Entwicklungshilfeminister Gerd Müller (CSU) und Gesundheitsminister Hermann Gröhe (CDU) besuchten die berüchtigte Müllkippe vor knapp zwei Jahren, waren schockiert – und beschlossen zu handeln. Bis 2018 wollen das Bundesentwicklungsministerium und das Land Nordrhein-Westfalen mehr als 600 000 Euro zur Verfügung stellen. Damit soll unter anderem an der Universität Accra ein Labor für weitere Blutuntersuchungen entstehen. Zudem soll an der Deponie eine Gesundheitsstation gebaut werden. Hier sollen Wunden und Erkrankungen behandelt und Arbeiter darüber aufgeklärt werden, wie sie sich besser schützen können. „Jeden Tag verletzen sich hier Menschen. Aber die meisten werden nicht versorgt, weil unsere Leute sich einen Arztbesuch einfach nicht leisten können“, sagt Mohammed Adam Mohammed von der Vereinigung der Schrotthändler.

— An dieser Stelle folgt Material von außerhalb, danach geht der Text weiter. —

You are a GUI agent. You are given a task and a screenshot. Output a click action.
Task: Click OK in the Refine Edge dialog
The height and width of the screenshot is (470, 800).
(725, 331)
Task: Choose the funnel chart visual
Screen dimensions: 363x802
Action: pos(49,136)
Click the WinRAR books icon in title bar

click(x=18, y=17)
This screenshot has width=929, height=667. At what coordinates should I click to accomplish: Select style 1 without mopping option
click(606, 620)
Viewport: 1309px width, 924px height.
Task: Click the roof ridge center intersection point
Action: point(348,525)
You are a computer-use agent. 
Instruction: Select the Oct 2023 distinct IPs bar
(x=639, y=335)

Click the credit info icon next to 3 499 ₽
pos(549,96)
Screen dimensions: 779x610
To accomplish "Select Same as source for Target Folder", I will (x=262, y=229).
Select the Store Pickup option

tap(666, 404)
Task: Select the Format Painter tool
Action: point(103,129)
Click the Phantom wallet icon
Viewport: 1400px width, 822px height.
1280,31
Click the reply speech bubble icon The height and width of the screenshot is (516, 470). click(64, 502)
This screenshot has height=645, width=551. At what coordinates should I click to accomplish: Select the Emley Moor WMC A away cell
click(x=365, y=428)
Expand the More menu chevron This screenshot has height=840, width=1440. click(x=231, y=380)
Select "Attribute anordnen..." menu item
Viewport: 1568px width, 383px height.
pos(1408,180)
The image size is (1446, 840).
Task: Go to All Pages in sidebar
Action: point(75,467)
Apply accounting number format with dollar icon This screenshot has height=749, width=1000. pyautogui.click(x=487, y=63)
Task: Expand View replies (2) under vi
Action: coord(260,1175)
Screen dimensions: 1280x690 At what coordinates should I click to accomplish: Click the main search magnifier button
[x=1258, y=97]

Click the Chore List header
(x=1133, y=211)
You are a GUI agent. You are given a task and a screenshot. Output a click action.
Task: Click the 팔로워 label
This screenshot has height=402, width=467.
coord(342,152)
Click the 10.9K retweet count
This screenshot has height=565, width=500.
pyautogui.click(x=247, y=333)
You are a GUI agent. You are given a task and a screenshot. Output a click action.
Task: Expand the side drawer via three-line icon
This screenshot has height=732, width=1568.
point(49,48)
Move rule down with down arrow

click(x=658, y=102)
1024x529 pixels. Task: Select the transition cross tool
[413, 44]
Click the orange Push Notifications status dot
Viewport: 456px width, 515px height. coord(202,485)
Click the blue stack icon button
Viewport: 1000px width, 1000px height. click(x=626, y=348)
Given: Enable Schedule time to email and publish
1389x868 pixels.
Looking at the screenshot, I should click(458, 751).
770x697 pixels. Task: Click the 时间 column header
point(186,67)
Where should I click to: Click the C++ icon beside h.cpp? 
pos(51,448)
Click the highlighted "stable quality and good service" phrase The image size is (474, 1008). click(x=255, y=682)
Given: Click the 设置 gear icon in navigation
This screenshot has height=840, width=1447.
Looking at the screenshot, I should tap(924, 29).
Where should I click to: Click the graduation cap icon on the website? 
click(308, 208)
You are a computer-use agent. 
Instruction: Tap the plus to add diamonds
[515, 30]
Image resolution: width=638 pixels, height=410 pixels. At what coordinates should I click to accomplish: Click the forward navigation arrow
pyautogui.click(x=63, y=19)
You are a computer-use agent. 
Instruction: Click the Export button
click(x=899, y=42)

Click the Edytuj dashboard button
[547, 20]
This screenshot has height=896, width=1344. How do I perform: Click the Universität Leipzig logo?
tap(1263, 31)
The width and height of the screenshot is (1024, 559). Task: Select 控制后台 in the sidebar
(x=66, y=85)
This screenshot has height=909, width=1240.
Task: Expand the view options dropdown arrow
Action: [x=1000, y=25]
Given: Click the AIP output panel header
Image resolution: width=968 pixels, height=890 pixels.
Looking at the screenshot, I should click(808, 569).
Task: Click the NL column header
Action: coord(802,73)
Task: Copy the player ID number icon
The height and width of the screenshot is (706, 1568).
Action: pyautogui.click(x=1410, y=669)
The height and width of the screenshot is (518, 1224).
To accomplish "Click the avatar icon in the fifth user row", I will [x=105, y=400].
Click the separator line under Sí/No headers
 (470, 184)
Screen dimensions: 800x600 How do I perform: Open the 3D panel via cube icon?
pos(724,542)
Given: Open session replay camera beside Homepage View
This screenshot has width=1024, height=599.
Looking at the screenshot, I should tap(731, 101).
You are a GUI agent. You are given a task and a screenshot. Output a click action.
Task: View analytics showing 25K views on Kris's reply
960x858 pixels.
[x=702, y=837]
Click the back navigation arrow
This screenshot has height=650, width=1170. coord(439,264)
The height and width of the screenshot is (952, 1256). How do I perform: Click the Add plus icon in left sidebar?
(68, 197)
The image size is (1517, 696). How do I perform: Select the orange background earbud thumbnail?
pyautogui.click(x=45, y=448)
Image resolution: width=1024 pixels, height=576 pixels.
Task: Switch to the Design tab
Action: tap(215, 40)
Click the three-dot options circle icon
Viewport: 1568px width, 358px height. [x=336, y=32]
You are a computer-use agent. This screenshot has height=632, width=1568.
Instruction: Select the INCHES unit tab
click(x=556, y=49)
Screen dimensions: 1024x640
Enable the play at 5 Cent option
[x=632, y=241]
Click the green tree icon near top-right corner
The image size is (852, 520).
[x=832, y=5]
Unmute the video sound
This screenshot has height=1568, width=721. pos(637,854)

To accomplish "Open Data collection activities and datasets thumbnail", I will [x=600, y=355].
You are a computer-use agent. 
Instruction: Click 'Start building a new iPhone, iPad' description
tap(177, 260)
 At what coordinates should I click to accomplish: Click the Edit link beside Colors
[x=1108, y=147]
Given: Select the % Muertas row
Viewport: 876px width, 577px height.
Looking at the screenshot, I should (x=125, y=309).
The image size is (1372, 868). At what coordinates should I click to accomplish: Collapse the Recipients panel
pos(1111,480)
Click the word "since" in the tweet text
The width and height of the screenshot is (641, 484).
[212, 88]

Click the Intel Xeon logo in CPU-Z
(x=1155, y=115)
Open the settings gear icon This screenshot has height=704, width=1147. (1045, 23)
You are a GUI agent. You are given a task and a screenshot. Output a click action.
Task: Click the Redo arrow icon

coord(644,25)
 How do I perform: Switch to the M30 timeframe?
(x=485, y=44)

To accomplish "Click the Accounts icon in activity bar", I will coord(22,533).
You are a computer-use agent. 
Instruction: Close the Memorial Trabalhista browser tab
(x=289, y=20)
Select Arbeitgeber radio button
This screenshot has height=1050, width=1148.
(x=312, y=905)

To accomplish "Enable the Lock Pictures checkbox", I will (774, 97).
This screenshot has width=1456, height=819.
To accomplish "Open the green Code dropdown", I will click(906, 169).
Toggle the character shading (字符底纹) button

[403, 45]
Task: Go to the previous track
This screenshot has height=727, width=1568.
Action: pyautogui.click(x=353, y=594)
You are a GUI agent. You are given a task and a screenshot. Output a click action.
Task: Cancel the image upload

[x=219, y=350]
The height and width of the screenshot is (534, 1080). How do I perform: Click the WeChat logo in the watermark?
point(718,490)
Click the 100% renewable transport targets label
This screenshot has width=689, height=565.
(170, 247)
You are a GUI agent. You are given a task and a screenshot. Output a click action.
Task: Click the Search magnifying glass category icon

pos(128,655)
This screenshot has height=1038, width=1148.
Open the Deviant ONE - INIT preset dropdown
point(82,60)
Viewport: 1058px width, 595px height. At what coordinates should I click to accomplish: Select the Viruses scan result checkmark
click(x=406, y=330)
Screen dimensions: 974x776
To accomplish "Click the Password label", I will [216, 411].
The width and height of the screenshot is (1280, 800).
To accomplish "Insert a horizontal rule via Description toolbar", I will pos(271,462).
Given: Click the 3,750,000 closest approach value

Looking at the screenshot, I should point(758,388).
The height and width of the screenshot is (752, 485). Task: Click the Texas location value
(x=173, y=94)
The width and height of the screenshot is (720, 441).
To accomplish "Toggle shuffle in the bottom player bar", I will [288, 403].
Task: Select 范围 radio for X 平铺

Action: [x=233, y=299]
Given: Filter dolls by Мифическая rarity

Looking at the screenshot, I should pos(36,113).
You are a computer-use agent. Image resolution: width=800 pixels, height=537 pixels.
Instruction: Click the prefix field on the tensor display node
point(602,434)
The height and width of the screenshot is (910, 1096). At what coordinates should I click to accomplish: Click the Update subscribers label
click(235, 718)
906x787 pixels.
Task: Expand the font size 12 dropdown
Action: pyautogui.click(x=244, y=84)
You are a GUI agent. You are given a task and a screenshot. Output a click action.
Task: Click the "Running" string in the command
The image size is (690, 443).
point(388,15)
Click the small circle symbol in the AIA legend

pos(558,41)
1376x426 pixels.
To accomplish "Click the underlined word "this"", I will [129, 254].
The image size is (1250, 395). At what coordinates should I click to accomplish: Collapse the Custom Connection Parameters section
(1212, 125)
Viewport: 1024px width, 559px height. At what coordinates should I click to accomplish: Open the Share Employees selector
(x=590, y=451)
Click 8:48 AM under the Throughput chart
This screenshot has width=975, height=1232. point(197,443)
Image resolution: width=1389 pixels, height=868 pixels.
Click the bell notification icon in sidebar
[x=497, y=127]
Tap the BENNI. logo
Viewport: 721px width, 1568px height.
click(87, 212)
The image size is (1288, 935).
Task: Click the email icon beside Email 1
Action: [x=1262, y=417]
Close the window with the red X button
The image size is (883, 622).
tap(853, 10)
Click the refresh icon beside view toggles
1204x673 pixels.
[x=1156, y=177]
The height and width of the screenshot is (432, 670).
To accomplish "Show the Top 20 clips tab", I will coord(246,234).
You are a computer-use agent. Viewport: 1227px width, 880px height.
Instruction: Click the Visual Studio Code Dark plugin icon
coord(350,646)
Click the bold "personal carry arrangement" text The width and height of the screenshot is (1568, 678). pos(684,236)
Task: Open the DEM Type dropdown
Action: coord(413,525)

Eigentlich ist die Krankenstation nur ein Herumdoktern an den Symptomen. Doch für GIZ-Experte Michael Funcke-Bartz ist sie auch eine „vertrauensbildende Maßnahme“. Denn langfristig will die GIZ die Arbeitsbedingungen auf der Müllkippe verbessern und die katastrophalen Auswirkungen auf die Umwelt minimieren. „Doch das geht nur mit den Schrottarbeitern. Nicht gegen sie. Wir müssen klarmachen, dass wir ihnen nicht die Jobs wegnehmen, sondern ihn helfen wollen, eine sichere, bessere und gesündere Arbeit zu finden“, sagt Funcke-Bartz.
Der Aufbau einer modernen Wiederverwertungsindustrie in Ghana soll aus einem neuen Recycling-Fonds finanziert werden, in den alle Importeure von Elektrogeräten einzahlen sollen. Das entsprechende Gesetz hat das ghanaische Parlament 2016 verabschiedet. Doch noch ist in dem Topf kein Geld. Die deutsche Botschaft in Accra hat einer deutschen, in der ghanaischen Hauptstadt tätigen Firma deshalb im vergangenen Jahr bei der Anschaffung einer Maschine, die Kupfer ganz ohne Feuer aus Kabeln holt, unterstützt. Die deutsche Kreditanstalt für Wiederaufbau erwägt, mit 20 Millionen Euro unter anderem die notwendige Anschubfinanzierung für den Recycling-Fonds zu leisten.
Ahmed, der in Agbogbloshie jeden Tag Kabel abfackelt, weiß, dass seine Arbeit gefährlich ist. Noch gefährlicher findet er jedoch die Vorstellung, dass deutsche Entwicklungshilfe seinen Job vielleicht bald überflüssig machen könnten. „Wovon soll ich leben, wenn in Agbogbloshie bald keine Burner mehr gebraucht werden“, fragt der Junge, der nur wenige Jahre zur Schule ging. Die Angst des Abfacklers zeigt, dass Michael Funcke-Bartz bei seinen regelmäßigen Besuchen auf der stinkenden Müllkippe noch viel Überzeugungsarbeit leisten muss.